Task goal
The records follow. Transcribe only the lines from the line containing "1200x567 pixels. How" through the end, both ends included, and leave out the pictures.

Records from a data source
■ ■ ■ ■ ■
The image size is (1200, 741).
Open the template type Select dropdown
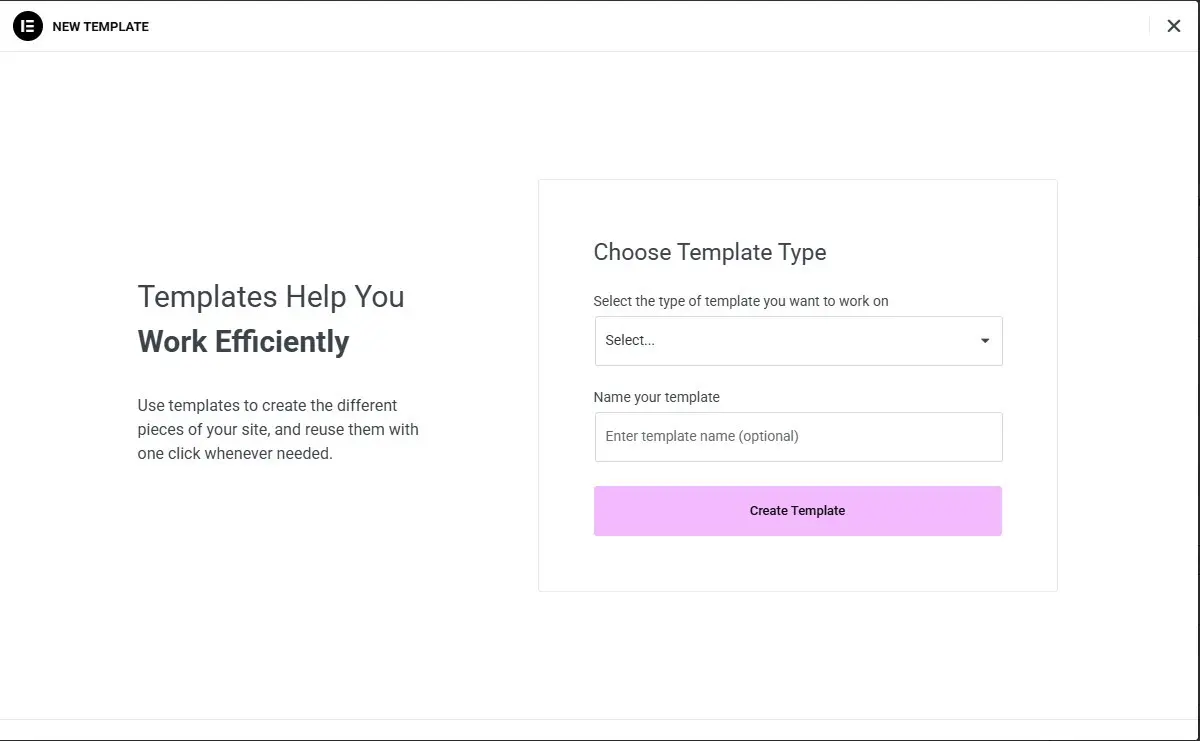coord(798,341)
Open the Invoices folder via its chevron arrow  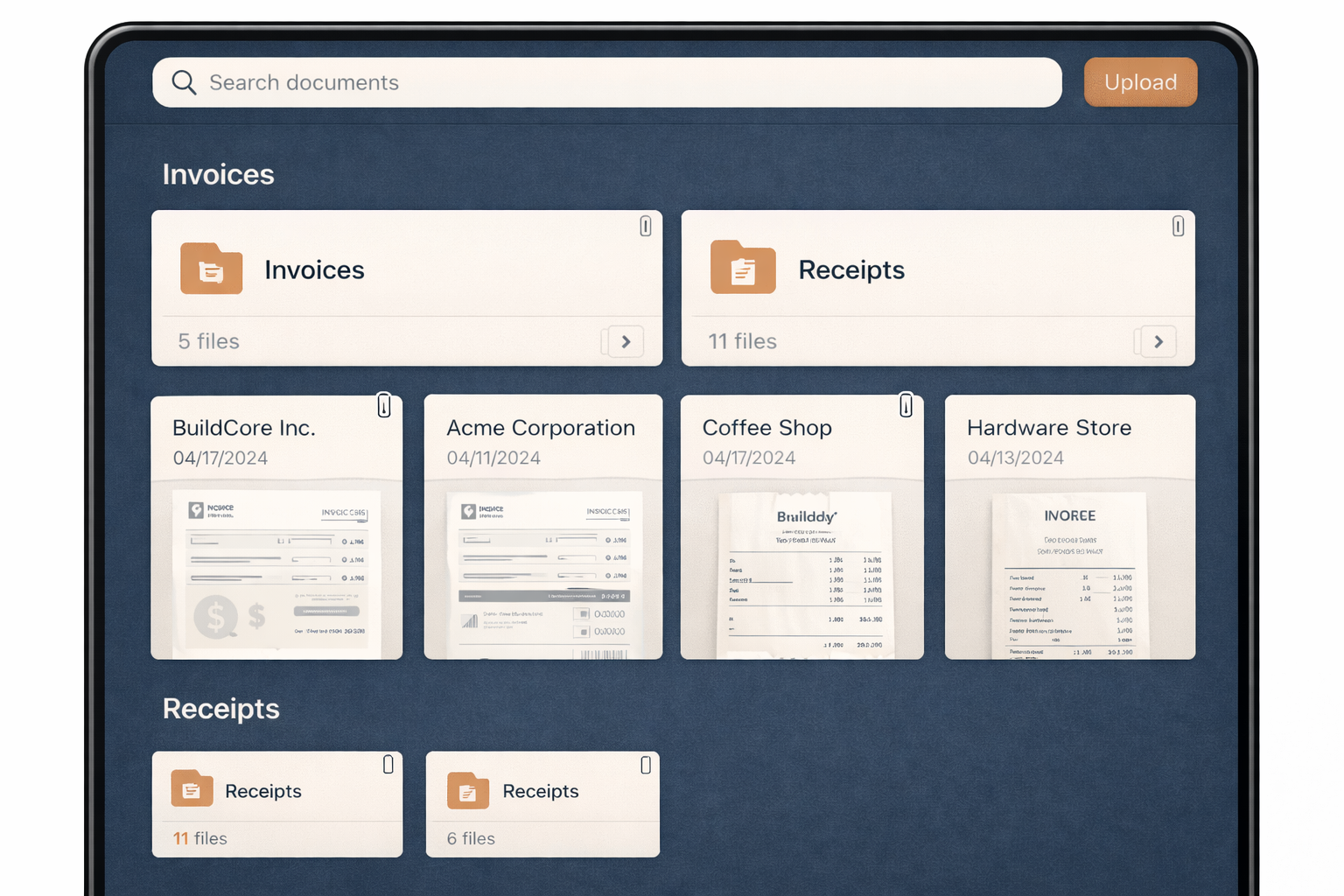coord(623,341)
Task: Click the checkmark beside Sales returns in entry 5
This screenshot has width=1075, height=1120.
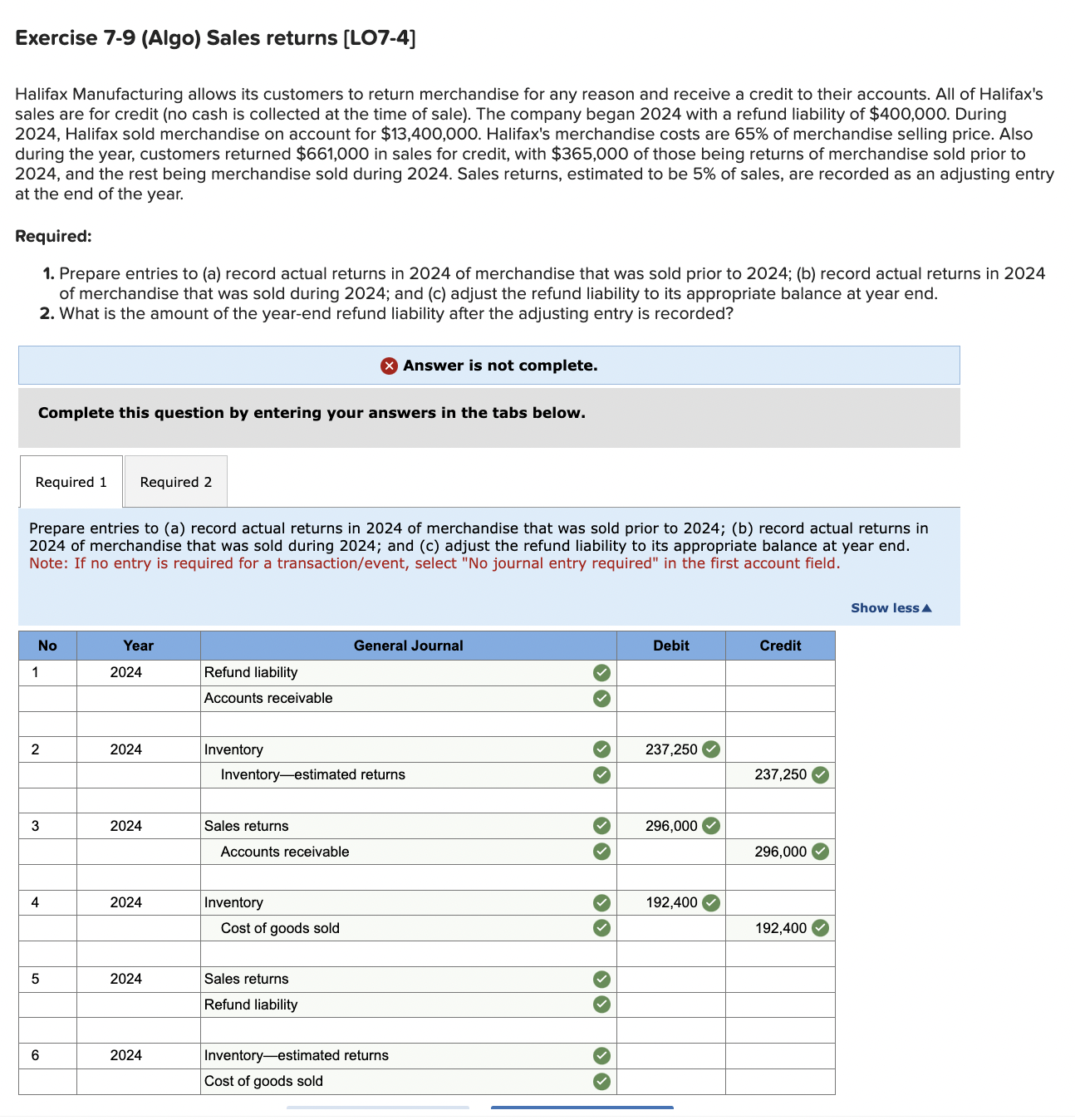Action: click(600, 978)
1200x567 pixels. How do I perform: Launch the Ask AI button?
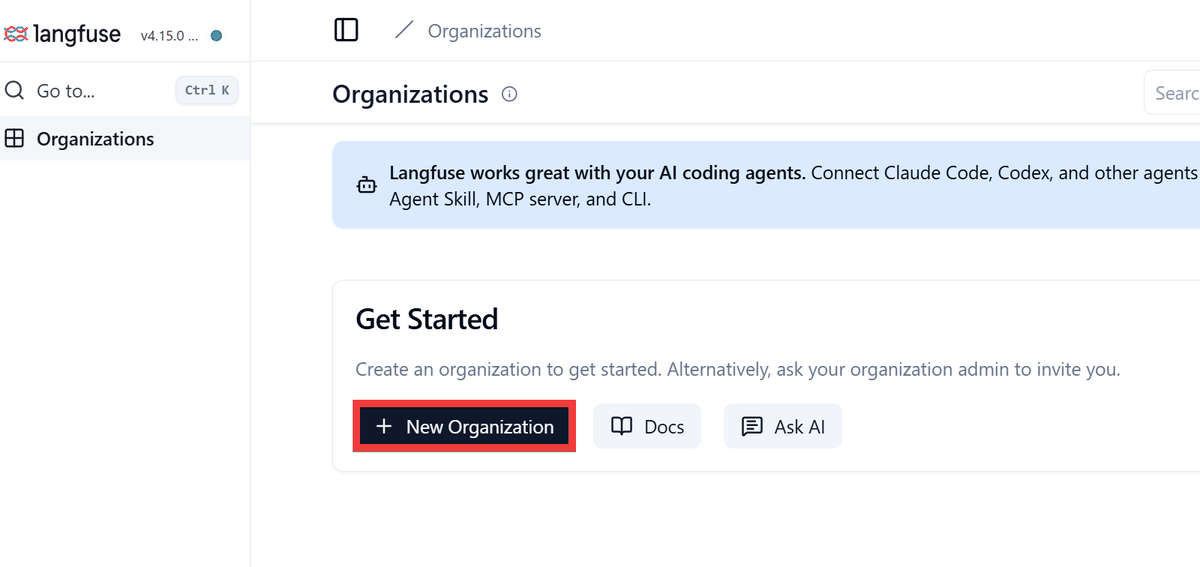click(x=783, y=426)
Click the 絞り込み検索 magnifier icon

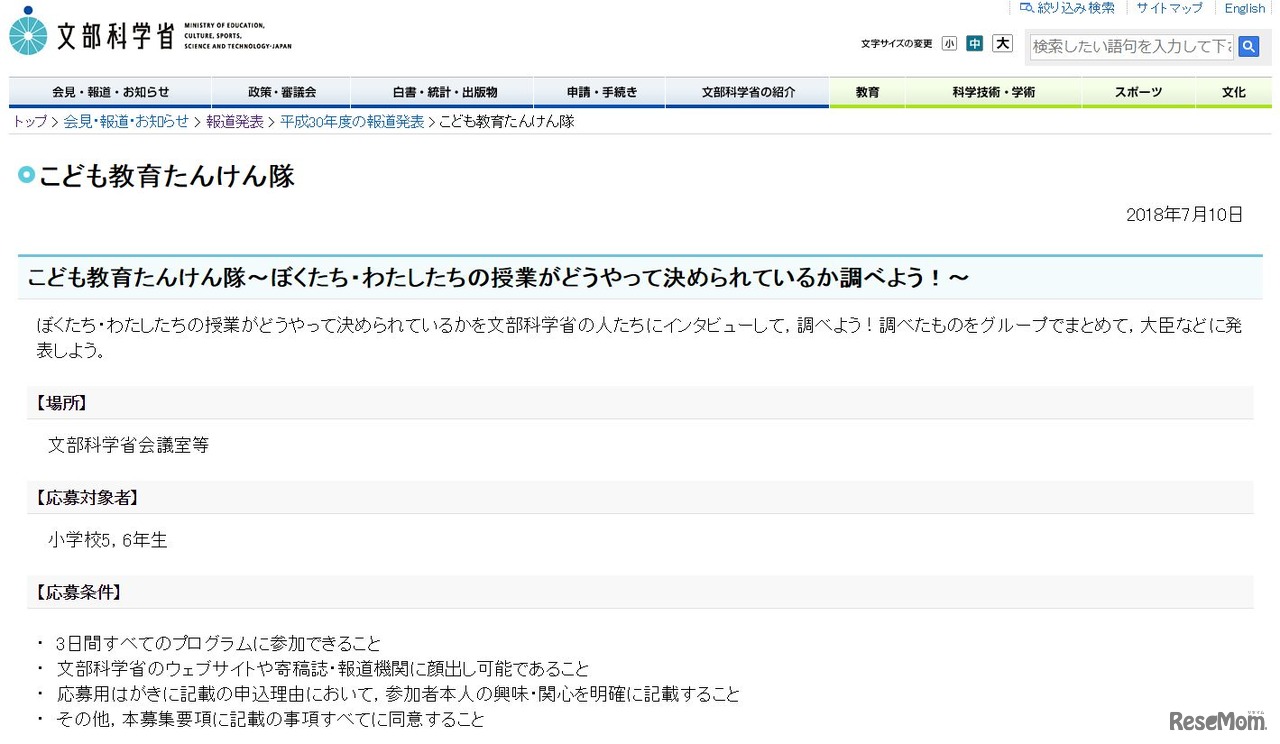click(x=1026, y=8)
■ ■ ■ ■ ■
Answer below
1200x567 pixels. How do I perform: Launch the Ask AI button?
click(x=783, y=426)
Click the 絞り込み検索 magnifier icon

click(x=1026, y=8)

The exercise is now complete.